The meaning of «buenos aires central business district»

The Buenos Aires Central Business District is the main commercial centre of Buenos Aires, Argentina, though not an official city ward. While the barrios of Puerto Madero and Retiro house important business complexes and modern high-rise architecture, the area traditionally known as Microcentro (Spanish: Microcenter) is located within San Nicolás and Monserrat, roughly coinciding with the area around the historic center of the Plaza de Mayo. The Microcentro has a wide concentration of offices, service companies and banks, and a large circulation of pedestrians on working days. Another name given to this unofficial barrio is La City, which refers more precisely to an even smaller sector within the Microcentro, where almost all the banking headquarters of the country are concentrated.

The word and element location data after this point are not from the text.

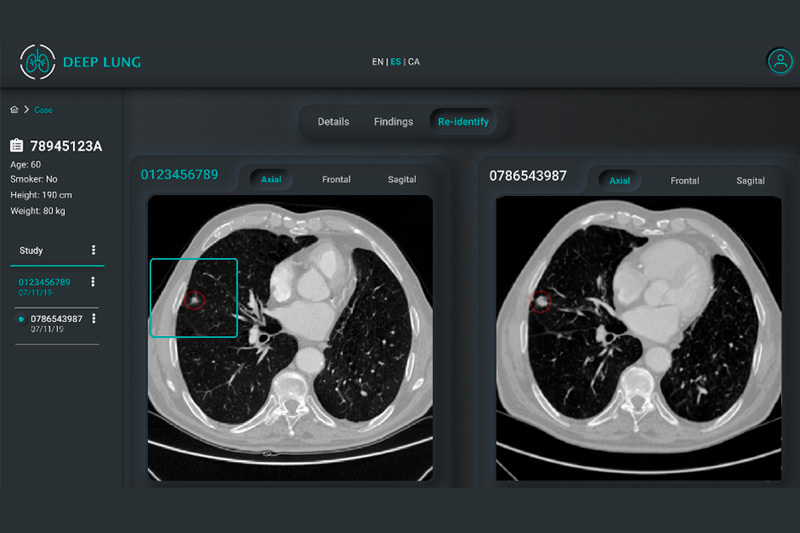Switch left scan to Frontal view
The image size is (800, 533).
336,180
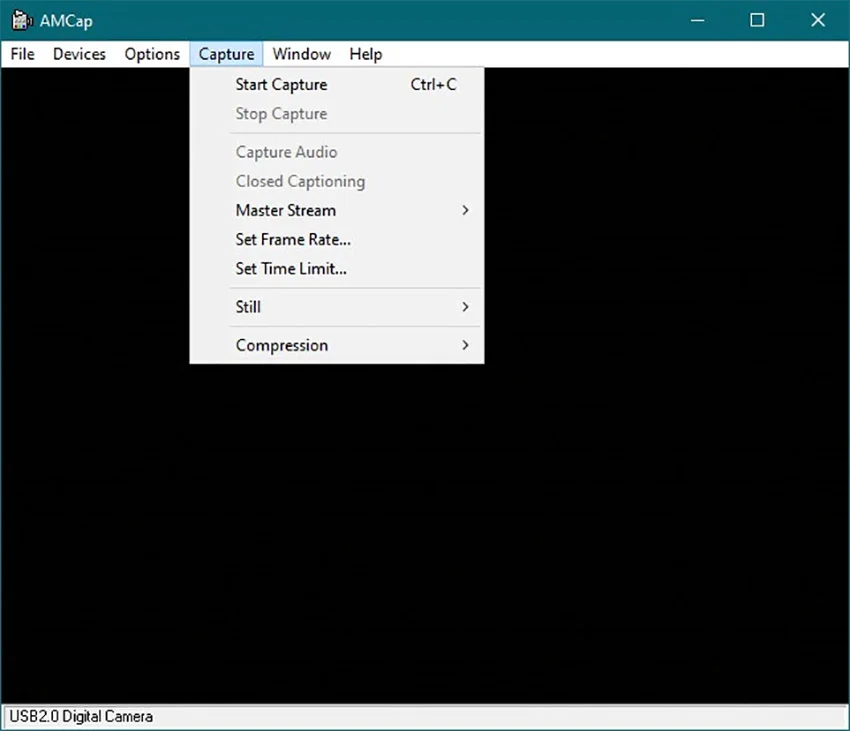
Task: Click the grayed-out Stop Capture entry
Action: tap(281, 114)
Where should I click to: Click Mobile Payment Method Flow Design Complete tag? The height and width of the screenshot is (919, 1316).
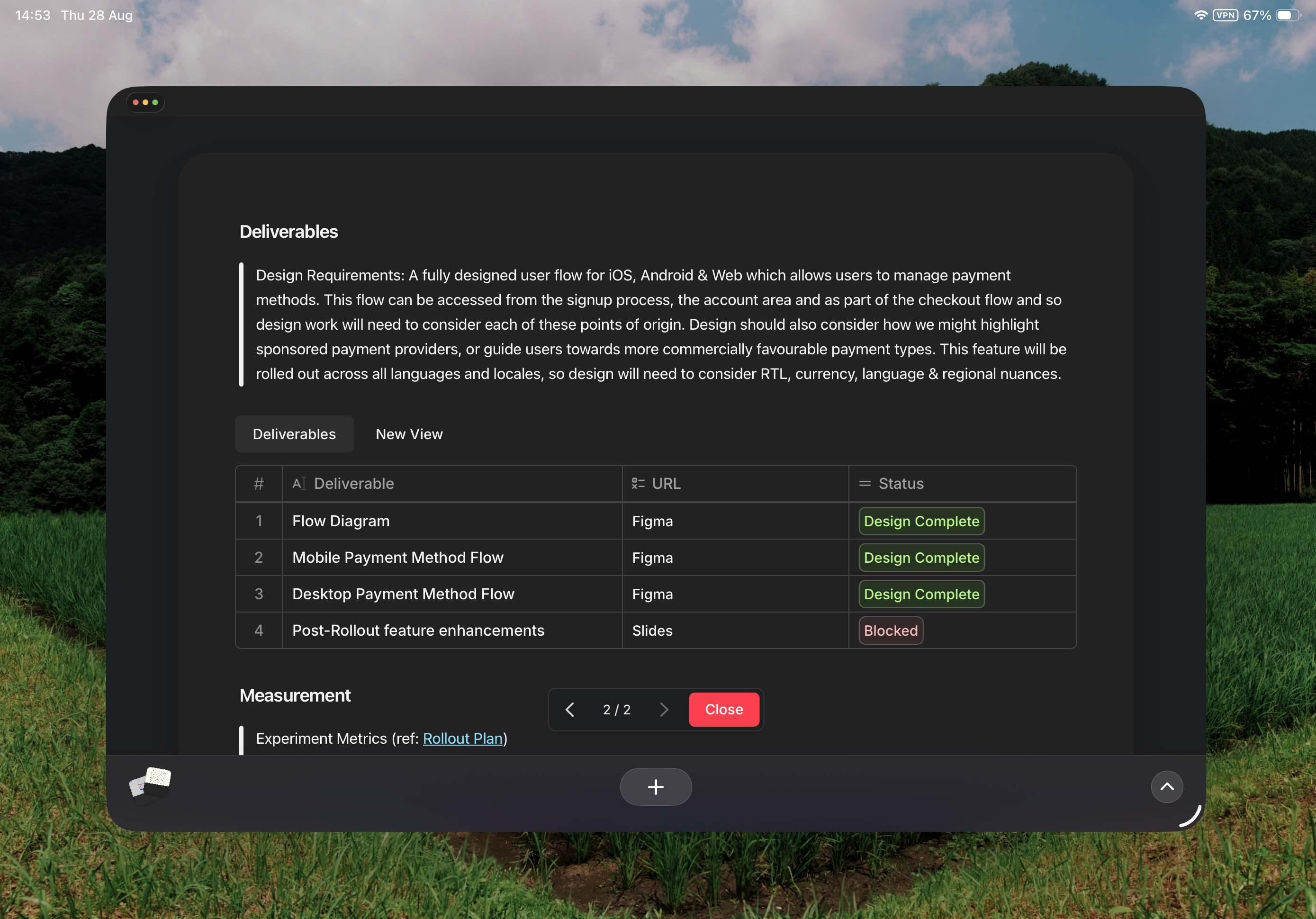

The area was the site of the first European settlement in what later became Buenos Aires. Its south–north axis runs along Leandro Alem Avenue, from Belgrano Avenue in the south to Retiro railway station in the north, and its east–west axis runs from the Buenos Aires Ecological Reserve to Ninth of July Avenue. The district is centered around the San Nicolás ward, and includes the northern section of Montserrat, the section of Retiro south of Santa Fe Avenue, and the section of Puerto Madero west of the Buenos Aires Docklands.

The district is the financial, corporate, and cultural hub of Buenos Aires, and of Argentina. The economy of Buenos Aires was the 13th largest among the world's cities in 2006 at US$245 billion in purchasing power parity,[1] which, based on the population of that year,[2] translates into US21,500 per capita. The Buenos Aires Human Development Index (0.925 in 1998) is likewise high by international standards.[3] The Port of Buenos Aires is one of the busiest in South America; navigable rivers by way of the Río de la Plata connect the port to northeastern Argentina, Brazil, Uruguay and Paraguay. As a result, it serves as the distribution hub for a vast area of the south-eastern region of the South American continent. Tax collection related to the port has caused many political problems in the past.

Buenos Aires CBD lies in the Pampa region, except some zones like the Buenos Aires Ecological Reserve, the Boca Juniors (football) Club "sports city", Jorge Newbery Airport, the Puerto Madero neighborhood and the main port itself. These latter were all built on reclaimed land along the coast of the Rio de la Plata (the world's largest estuary).

The region was formerly crossed by different creeks and lagoons, some of which were refilled and other tubed. Among the most important creeks are: Maldonado, Vega, Medrano, Cildañez and White. In 1908 many creeks were channeled and rectified, as floods were damaging the city's infrastructure. Starting in 1919, most creeks were enclosed. Notably, the Maldonado was tubed in 1954, and currently runs below Juan B. Justo Avenue (north of this district).